● Data records
——————

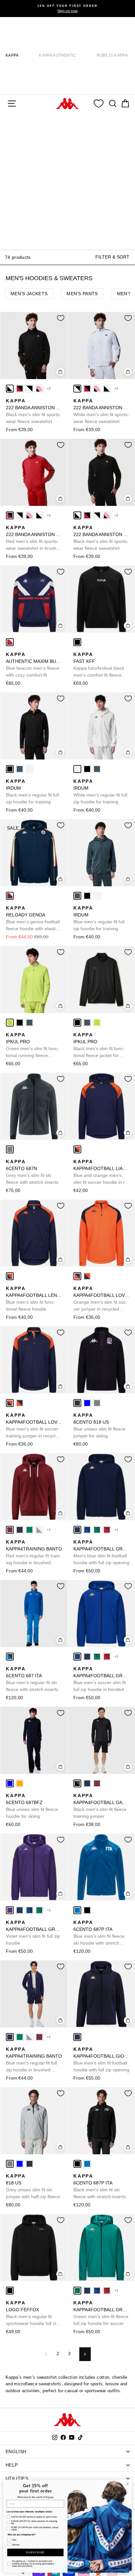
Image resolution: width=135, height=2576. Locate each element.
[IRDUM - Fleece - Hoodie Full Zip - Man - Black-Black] (10, 769)
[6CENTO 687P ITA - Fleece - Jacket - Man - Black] (87, 1910)
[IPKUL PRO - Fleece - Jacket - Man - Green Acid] (10, 1023)
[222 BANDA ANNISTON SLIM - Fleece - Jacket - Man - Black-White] (10, 389)
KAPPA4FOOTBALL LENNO (34, 1299)
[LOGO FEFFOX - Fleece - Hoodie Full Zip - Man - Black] (10, 2291)
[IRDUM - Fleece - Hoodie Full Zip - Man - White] (29, 769)
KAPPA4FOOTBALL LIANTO (101, 1172)
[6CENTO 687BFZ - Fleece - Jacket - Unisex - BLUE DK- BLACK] (10, 1783)
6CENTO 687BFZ (32, 1806)
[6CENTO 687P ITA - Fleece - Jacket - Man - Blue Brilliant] (77, 1910)
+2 (49, 388)
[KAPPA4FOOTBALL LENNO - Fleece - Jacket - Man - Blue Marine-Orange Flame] (10, 1276)
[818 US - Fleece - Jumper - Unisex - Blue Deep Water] (87, 1403)
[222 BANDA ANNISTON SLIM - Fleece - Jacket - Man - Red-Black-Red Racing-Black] (20, 389)
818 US (33, 2186)
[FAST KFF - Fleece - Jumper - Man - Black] (77, 642)
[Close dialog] (127, 2484)
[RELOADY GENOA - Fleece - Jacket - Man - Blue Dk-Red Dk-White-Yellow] (10, 896)
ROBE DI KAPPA (112, 55)
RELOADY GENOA (33, 918)
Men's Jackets (29, 293)
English (16, 2451)
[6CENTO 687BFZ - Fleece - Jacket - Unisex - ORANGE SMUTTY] (20, 1783)
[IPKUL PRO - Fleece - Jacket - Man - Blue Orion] (29, 1023)
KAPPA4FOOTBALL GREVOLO (101, 1552)
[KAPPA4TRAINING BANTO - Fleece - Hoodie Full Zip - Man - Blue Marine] (20, 1530)
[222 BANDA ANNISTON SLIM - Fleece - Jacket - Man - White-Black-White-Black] (29, 389)
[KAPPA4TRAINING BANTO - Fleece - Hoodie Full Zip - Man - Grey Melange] (39, 1530)
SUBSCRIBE (35, 2552)
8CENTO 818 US (99, 1425)
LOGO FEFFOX (32, 2313)
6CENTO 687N (32, 1172)
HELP (12, 2465)
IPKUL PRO (32, 1045)
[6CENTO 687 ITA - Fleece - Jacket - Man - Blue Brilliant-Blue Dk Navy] (10, 1657)
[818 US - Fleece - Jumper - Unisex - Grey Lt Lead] (97, 1403)
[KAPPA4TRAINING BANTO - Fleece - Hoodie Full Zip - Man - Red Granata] (10, 1530)
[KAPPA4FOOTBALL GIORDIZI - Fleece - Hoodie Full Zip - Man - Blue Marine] (77, 2037)
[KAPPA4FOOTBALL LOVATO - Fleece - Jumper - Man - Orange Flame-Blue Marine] (77, 1276)
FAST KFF (98, 665)
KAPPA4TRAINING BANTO (34, 1552)
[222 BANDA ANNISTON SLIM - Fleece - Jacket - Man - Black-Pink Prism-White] (39, 389)
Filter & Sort (112, 257)
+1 (49, 1529)
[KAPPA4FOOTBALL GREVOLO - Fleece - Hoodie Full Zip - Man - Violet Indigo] (10, 1910)
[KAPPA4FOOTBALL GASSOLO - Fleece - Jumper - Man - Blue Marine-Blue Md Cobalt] (87, 1783)
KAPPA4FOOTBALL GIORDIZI (101, 2059)
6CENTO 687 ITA (32, 1679)
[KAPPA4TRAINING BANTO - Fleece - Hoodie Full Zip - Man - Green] (29, 1530)
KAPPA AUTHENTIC (57, 55)
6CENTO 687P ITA (99, 1933)
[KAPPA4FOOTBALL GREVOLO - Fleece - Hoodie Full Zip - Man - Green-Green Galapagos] (97, 1530)
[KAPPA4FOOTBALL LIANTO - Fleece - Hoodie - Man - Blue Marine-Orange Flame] (77, 1149)
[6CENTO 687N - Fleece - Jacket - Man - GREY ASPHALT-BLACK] (10, 1149)
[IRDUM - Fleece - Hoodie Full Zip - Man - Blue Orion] (20, 769)
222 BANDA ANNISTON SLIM (34, 411)
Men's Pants (82, 293)
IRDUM (32, 791)
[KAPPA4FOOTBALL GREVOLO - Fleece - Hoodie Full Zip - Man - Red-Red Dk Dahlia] (107, 1530)
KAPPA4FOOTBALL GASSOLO (101, 1806)
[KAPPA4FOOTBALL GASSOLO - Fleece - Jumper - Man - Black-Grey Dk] (77, 1783)
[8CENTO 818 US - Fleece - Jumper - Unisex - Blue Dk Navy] (77, 1403)
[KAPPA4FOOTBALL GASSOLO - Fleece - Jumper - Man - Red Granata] (97, 1783)
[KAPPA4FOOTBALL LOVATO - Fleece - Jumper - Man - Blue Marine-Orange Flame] (87, 1276)
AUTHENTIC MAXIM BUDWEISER (34, 665)
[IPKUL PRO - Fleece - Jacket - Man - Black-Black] (20, 1023)
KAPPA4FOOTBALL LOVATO (101, 1299)
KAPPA (12, 55)
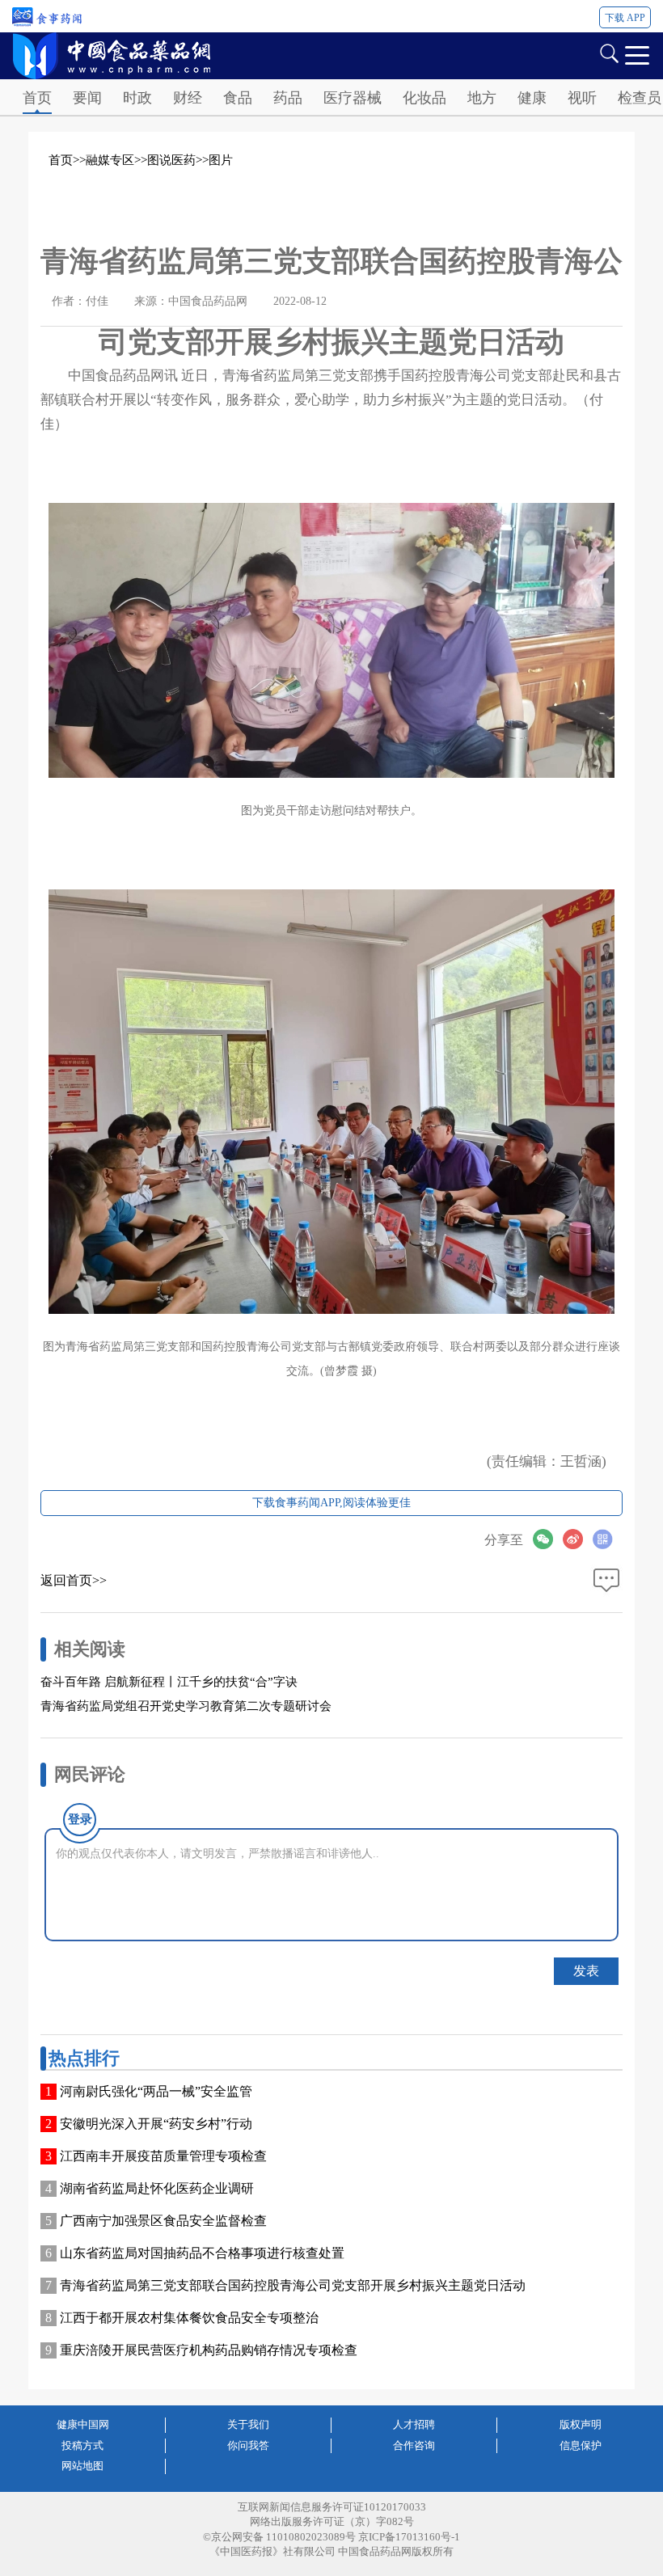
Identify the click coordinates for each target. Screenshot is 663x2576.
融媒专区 (110, 160)
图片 (221, 160)
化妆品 (424, 98)
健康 (532, 98)
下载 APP (625, 17)
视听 (582, 98)
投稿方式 (82, 2445)
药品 (287, 98)
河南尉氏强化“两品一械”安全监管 (156, 2091)
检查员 (639, 98)
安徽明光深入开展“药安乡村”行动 (156, 2123)
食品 (237, 98)
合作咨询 (414, 2445)
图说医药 (171, 160)
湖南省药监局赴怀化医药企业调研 (157, 2188)
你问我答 (248, 2445)
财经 (187, 98)
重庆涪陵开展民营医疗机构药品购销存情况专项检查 (208, 2350)
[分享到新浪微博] (578, 1539)
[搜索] (609, 52)
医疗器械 (352, 98)
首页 (37, 98)
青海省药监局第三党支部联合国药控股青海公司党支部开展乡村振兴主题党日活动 (293, 2285)
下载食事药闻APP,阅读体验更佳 (331, 1503)
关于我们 (248, 2424)
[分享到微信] (548, 1539)
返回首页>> (73, 1580)
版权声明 (581, 2424)
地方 (481, 98)
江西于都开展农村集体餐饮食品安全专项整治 (189, 2318)
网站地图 (82, 2466)
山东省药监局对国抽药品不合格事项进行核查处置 (202, 2253)
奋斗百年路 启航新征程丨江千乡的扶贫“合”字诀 (169, 1681)
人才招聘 (414, 2424)
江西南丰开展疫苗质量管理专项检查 (163, 2156)
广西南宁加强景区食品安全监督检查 (163, 2221)
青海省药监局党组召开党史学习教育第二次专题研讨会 (186, 1706)
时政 (137, 98)
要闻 (87, 98)
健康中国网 (83, 2424)
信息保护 (581, 2445)
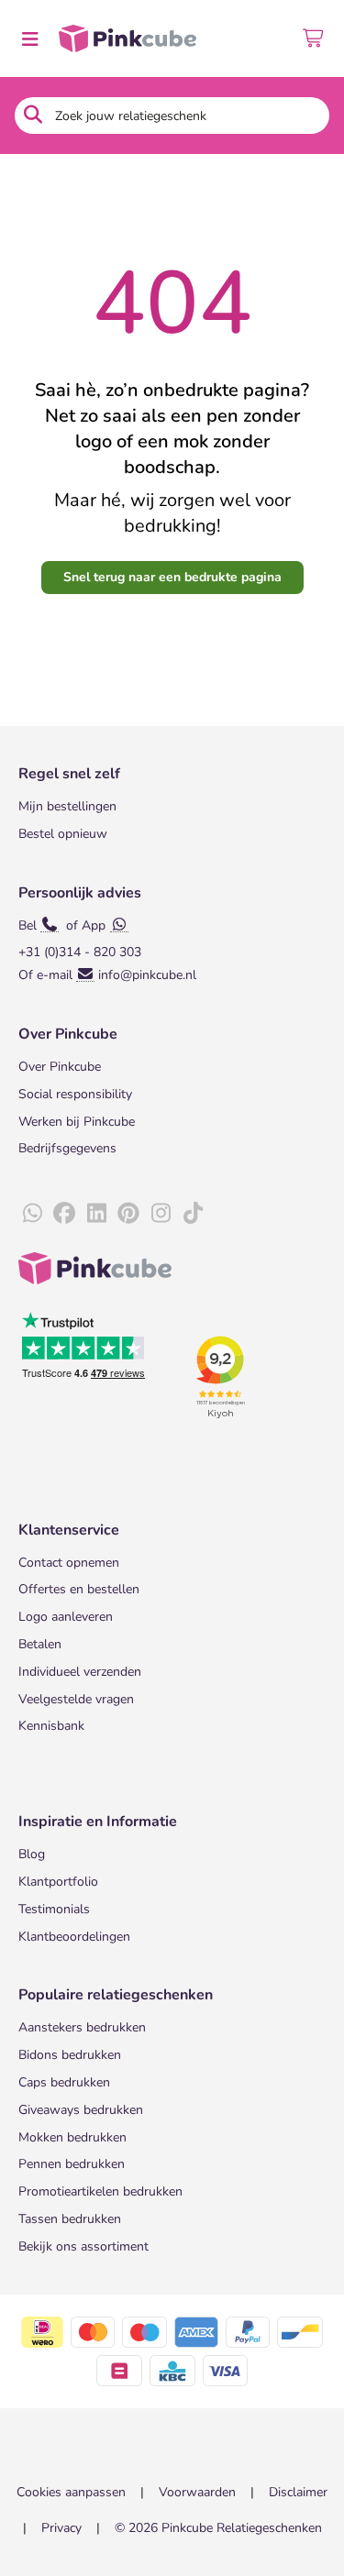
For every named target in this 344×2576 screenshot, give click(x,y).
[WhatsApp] (32, 1213)
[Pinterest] (128, 1213)
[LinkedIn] (96, 1213)
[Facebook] (64, 1213)
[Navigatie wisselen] (29, 38)
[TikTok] (192, 1213)
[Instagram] (160, 1213)
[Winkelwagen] (314, 38)
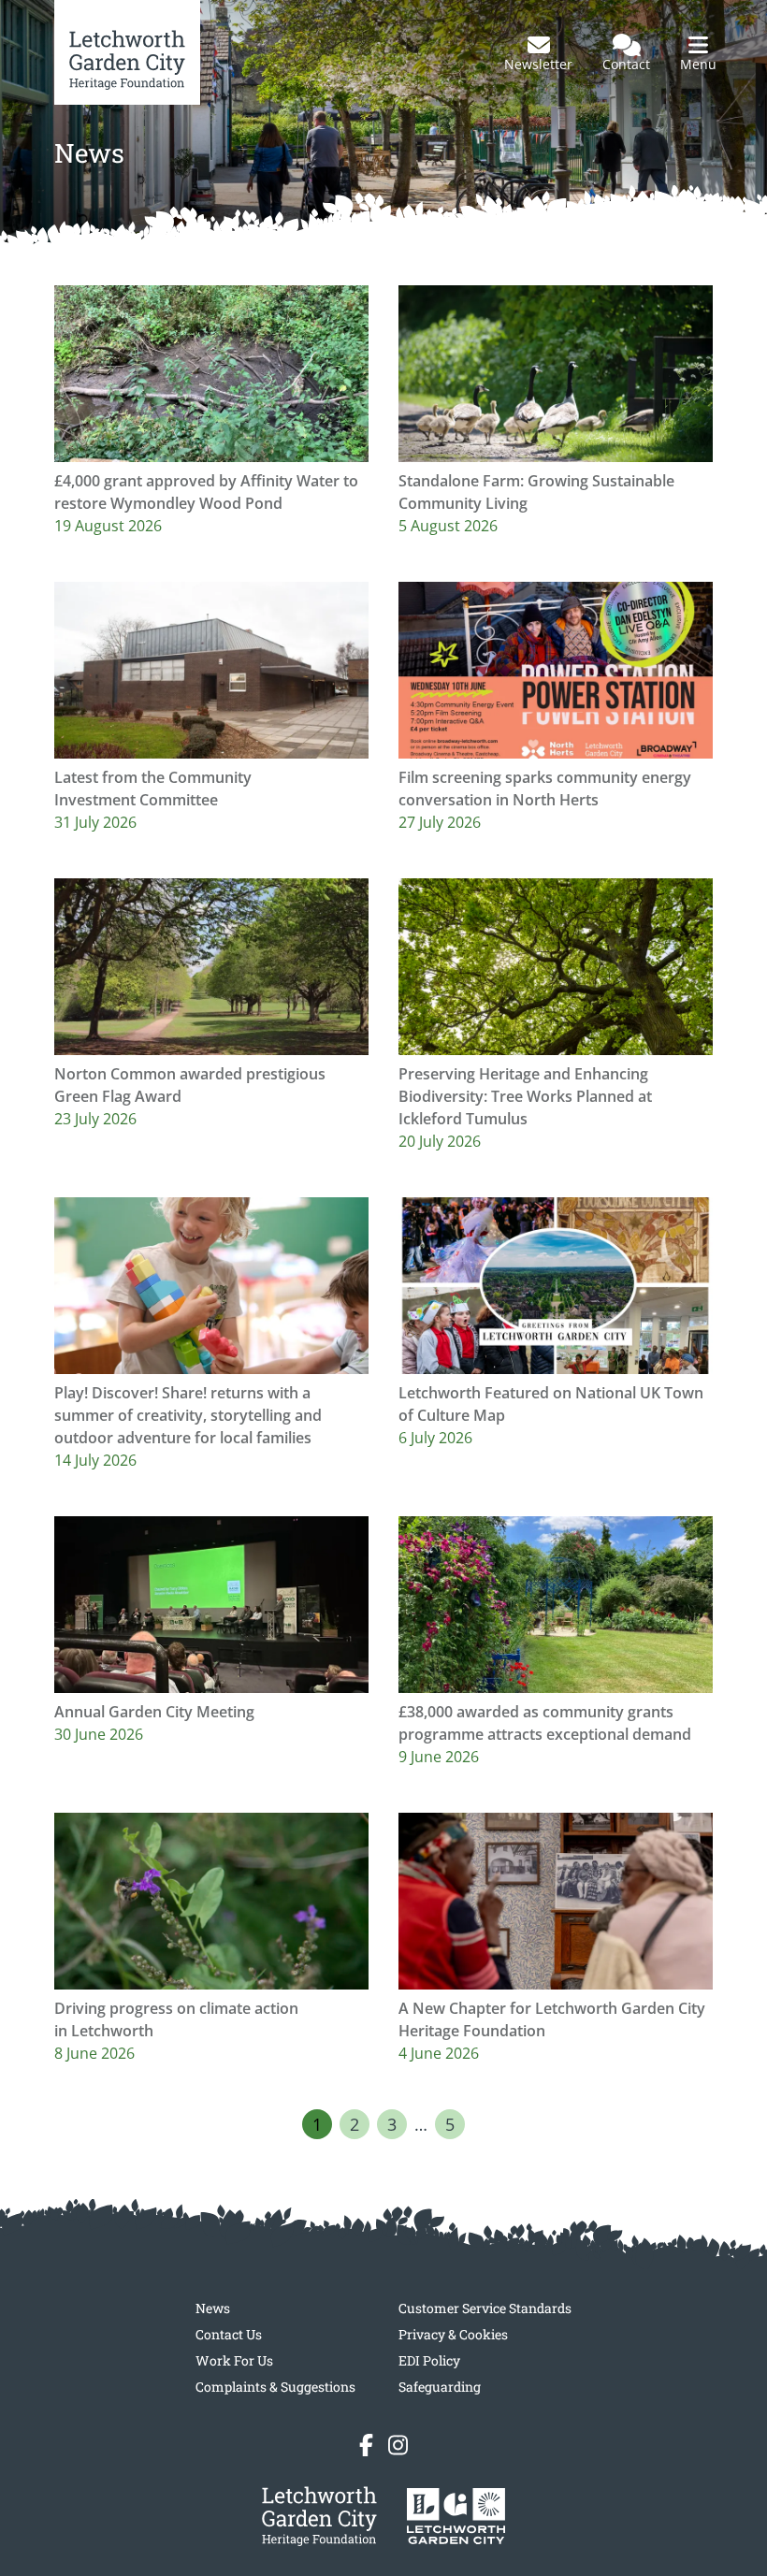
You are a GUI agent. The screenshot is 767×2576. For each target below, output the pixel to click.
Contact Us (228, 2334)
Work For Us (234, 2360)
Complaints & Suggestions (275, 2386)
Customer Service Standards (485, 2308)
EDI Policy (429, 2360)
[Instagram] (398, 2445)
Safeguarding (439, 2386)
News (212, 2308)
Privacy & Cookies (453, 2334)
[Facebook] (366, 2445)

——————

Note which lines carry the word "Granata" in the material, then copy each of them.

[KAPPA4TRAINING BANTO - Fleece - Hoodie Full Zip - Man - Red Granata] (10, 1530)
[KAPPA4FOOTBALL GASSOLO - Fleece - Jumper - Man - Red Granata] (97, 1783)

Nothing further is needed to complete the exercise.